A medida integra um conjunto de ações recentes voltadas à proteção do sistema de pagamentos instantâneos. No início de setembro, o BC limitou transferências via Pix e TED a R$ 15 mil para instituições de pagamento não autorizadas a operar como bancos. A decisão ocorreu após investigações da Polícia Federal, envolvendo operações contra lavagem de dinheiro pelo crime organizado, como Carbono Oculto, Quasar e Tank, que identificaram movimentações suspeitas superiores a R$ 50 bilhões via fintechs.
Além do bloqueio de chaves, as instituições financeiras deverão negar transações suspeitas até 13 de outubro, utilizando sistemas eletrônicos e bases de dados públicos ou privados para fundamentar a suspeita.
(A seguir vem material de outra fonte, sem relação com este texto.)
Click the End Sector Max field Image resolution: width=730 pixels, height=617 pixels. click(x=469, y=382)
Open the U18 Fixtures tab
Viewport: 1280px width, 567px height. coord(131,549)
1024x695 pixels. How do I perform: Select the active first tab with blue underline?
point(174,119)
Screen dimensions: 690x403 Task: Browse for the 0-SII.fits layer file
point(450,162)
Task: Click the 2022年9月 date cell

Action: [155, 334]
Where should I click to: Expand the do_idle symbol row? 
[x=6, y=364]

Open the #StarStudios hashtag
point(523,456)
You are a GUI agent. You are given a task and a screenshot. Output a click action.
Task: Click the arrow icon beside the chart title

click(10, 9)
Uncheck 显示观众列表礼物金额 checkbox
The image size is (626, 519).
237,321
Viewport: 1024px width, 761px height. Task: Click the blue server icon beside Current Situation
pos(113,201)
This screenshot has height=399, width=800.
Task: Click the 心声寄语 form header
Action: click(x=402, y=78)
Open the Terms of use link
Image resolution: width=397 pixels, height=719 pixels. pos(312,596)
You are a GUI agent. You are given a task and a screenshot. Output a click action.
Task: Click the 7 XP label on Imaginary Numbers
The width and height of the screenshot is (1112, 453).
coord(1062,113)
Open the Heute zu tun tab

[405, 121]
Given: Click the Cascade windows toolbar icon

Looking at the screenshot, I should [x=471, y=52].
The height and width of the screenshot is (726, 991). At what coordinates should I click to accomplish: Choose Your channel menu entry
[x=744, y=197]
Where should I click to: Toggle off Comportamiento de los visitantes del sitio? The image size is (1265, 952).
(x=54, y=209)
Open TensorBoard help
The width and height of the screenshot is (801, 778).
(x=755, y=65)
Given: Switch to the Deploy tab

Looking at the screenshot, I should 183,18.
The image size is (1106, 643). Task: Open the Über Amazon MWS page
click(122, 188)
O destinatário da transferência deve ser informado sobre a rejeição. Desde 1º de outubro, também passou a ser obrigatório oferecer, em aplicativos, o botão de contestação de transações do Pix, digitalizando completamente o Mecanismo Especial de Devolução (MED), criado em 2021 para ressarcir vítimas de fraudes.
Análise:
O reforço das medidas do BC sinaliza um esforço contínuo para aumentar a segurança do Pix, ferramenta cada vez mais central na economia digital brasileira. Bloquear chaves ligadas a golpes, limitar transações suspeitas e tornar a contestação totalmente digital fortalece a confiança do usuário. Entretanto, a eficácia dependerá da agilidade na implementação pelas instituições financeiras e da conscientização dos clientes sobre os riscos, reforçando que a tecnologia sozinha não elimina fraudes, mas amplia mecanismos de prevenção.